La Corte europea dei Diritti dell'Uomo ha ripetuto che il diritto ad un tribunale consacrato nell’articolo 6 della Convenzione sarebbe illusorio se una sentenza definitiva non fosse posta in esecuzione a detrimento di una parte. Il tribunale  regionale non aveva negato il merito della rivendicazione della ricorrente riguardo a dei beni, ma si è limitato a demandare alle autorità di scegliere la forma di compensazione da proporre alla ricorrente. Non avendo eseguito la sentenza di questa giurisdizione, le autorità lituane hanno privato l'articolo 6 paragrafo 1 della Convenzione di ogni utile effetto. Vi è stata di conseguenza una violazione di quell'articolo. Non è necessario statuire sulla doglianza fondata sull'articolo 13 perché le esigenze di questa disposizione sono assorbite da quelle dell'articolo 6, paragrafo 1.

La Corte ha precisato che essa non ha competenza per esaminare la doglianza della ricorrente circa la nazionalizzazione del  terreno e della distruzione della  casa della sua defunta madre perché  la doglianza  è riferita a degli eventi anteriori alla data dell'entrata in vigore della Convenzione e del Protocollo n° 1 riguardo alla Lituania. Non vi è stata  quindi  a questo titolo  la violazione dell'articolo 1 del Protocollo n° 1, preso da solo o combinato  con l'articolo 14 della Convenzione.

Per quanto concerne la doglianza della ricorrente secondo cui essa non ha potuto recuperare il terreno in questione in seguito alla restaurazione dello Stato lituano, la Corte  ripete che la Convenzione non garantisce, come tale, il diritto  alla restituzione dei beni.
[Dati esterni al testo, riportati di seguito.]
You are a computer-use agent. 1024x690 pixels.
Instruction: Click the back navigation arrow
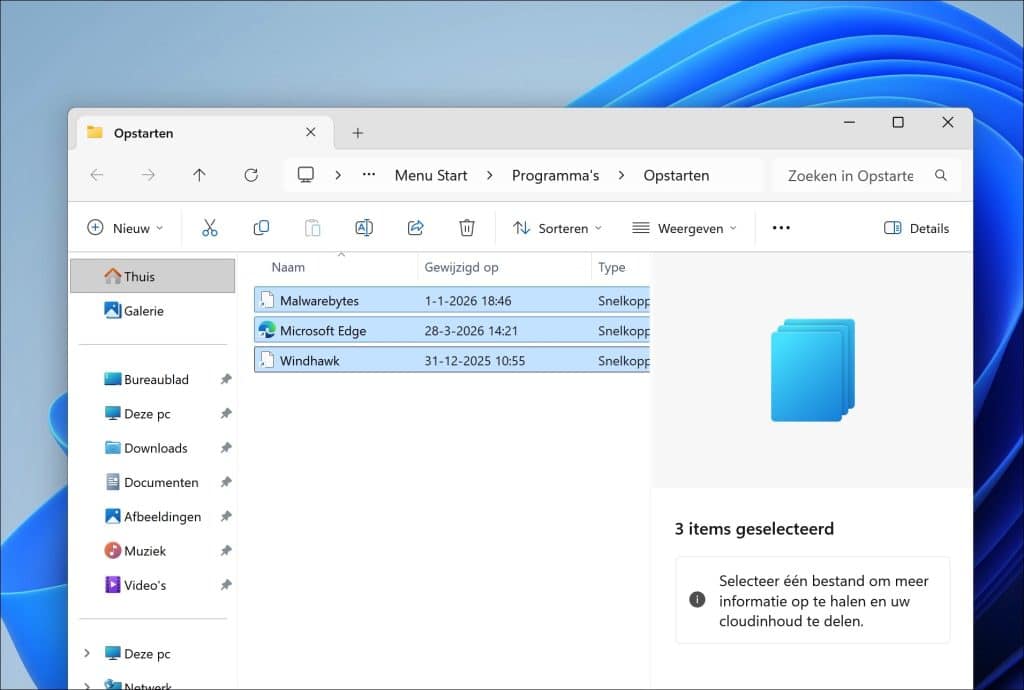[97, 175]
La speranza di vedere rivivere  un diritto di proprietà da lungo tempo estinto non potrebbe essere considerato come "un bene" per gli scopi dell'articolo 1 del Protocollo  n° 1. Appare chiaro che la ricorrente non aveva alcuna speranza  legittima di recuperare il terreno in base alla legislazione interna  applicabile e che le autorità erano obbligate soltanto di fornirle una compensazione sotto forma di terra o soldi. L'articolo 1 del Protocollo n° 1 alla Convenzione non è quindi applicabile a questa doglianza.

Poiché l'articolo 14 non può essere invocato isolatamente, non  è nemmeno applicabile. Non vi è stata quindi la violazione per questo titolo dell'articolo 1 del Protocollo n° 1, preso da solo o combinato  con l'articolo 14. Per quanto riguarda la non esecuzione della sentenza del tribunale regionale da parte delle autorità, la Corte ripete che un diritto può considerarsi un bene per gli scopi dell'articolo 1 del Protocollo  n° 1 se questo è sufficientemente stabilito per poter essere messo in esecuzione. La sentenza del tribunale regionale aveva riconosciuto alla ricorrente un diritto esecutivo assimilabile ad un bene.

L’impossibilità in cui la ricorrente si è trovata di ottenere l’esecuzione della sentenza dunque ha costituito un'ingerenza nel suo diritto al rispetto dei beni. Le autorità nazionali hanno impedito alla ricorrente di ottenere la compensazione che essa poteva ragionevolmente sperare di ottenere ed il governo non ha fornito alcuna spiegazione plausibile per giustificare questa ingerenza.

Pertanto, la Corte dichiara all'unanimità che vi è stata una violazione dell'articolo 1 del Protocollo  n° 1 alla Convenzione europea dei Diritti dell'Uomo riguardo alla non-esecuzione della sentenza del tribunale regionale ed ha assegnato alla ricorrente 9.000 euro (EUR) per danno materiale. Essa conclude tuttavia che questa violazione non ha provocato alcuna discriminazione nei riguardi dell’interessata. (la sentenza è soltanto in inglese.)